**TASK REQUIREMENTS:** Reproduce the listing below as it stands. Leave out each image.

**MATERIAL SHOWN:**
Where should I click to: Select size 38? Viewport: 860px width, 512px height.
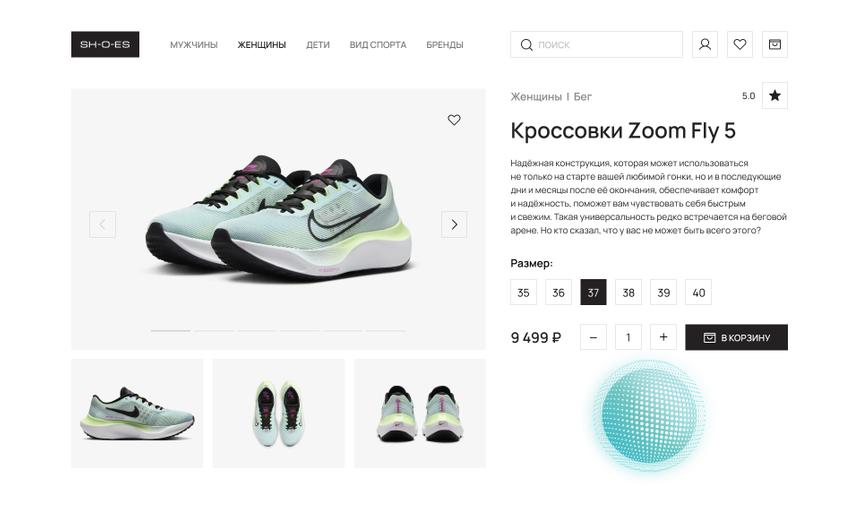[x=629, y=293]
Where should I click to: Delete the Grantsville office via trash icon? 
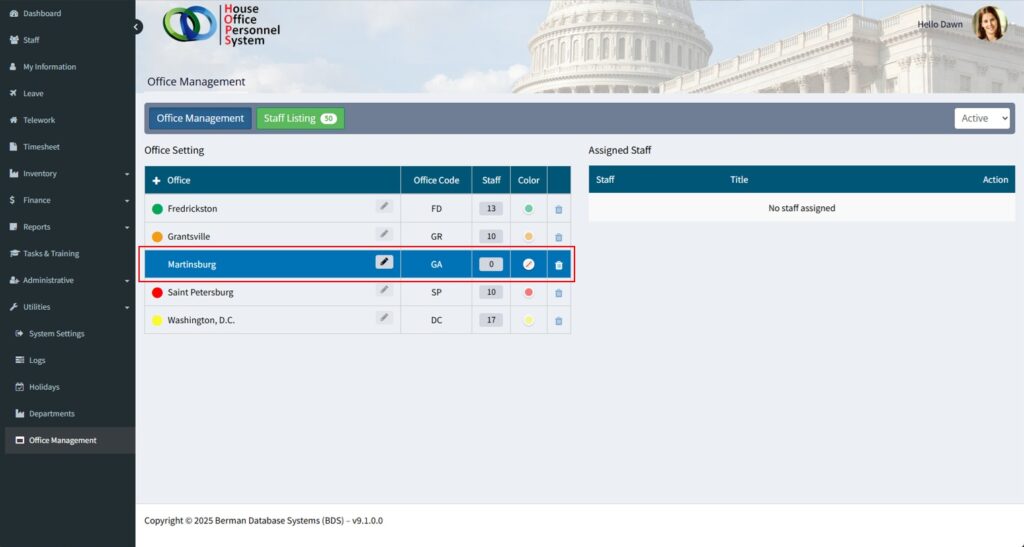[x=558, y=237]
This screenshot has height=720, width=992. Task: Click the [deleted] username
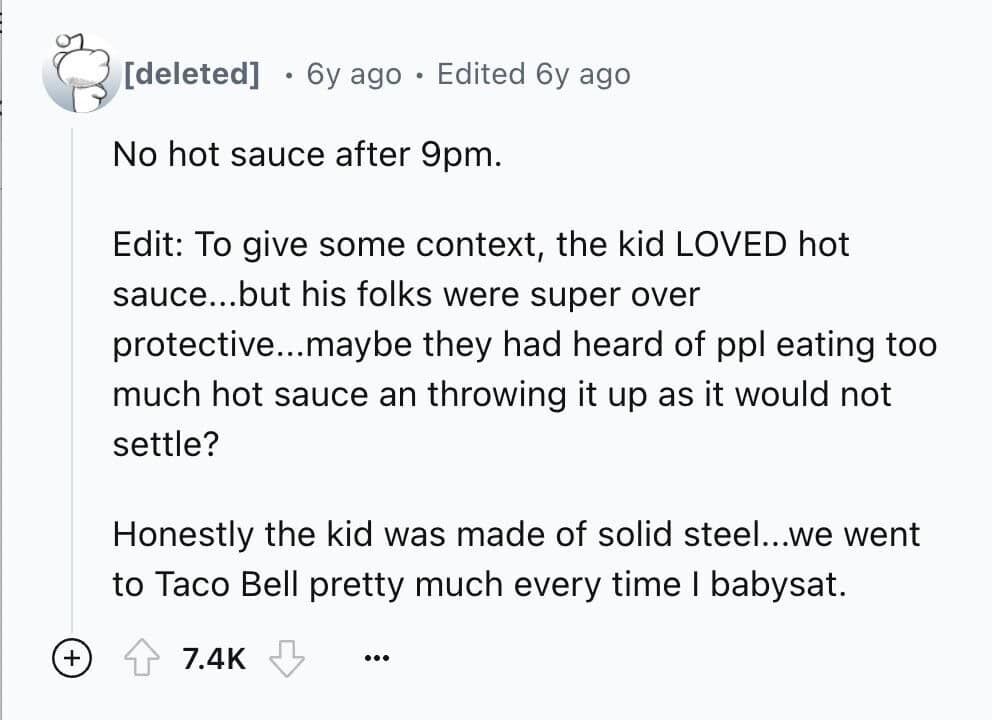tap(191, 74)
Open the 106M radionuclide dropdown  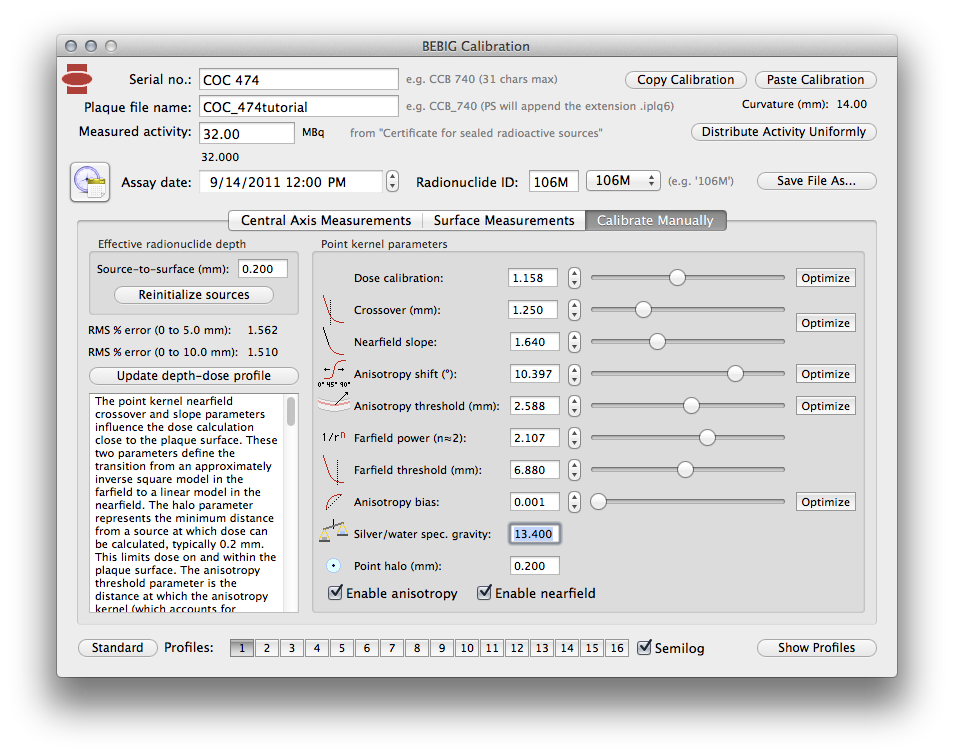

**YOUR RESPONSE:**
Where should I click to: Select size 38? Viewport: 860px width, 512px height.
[x=629, y=293]
Where should I click to: Delete the Grantsville office via trash icon? 
[x=558, y=237]
This screenshot has height=720, width=992. Task: Click the [deleted] username
tap(191, 74)
Open the 106M radionuclide dropdown  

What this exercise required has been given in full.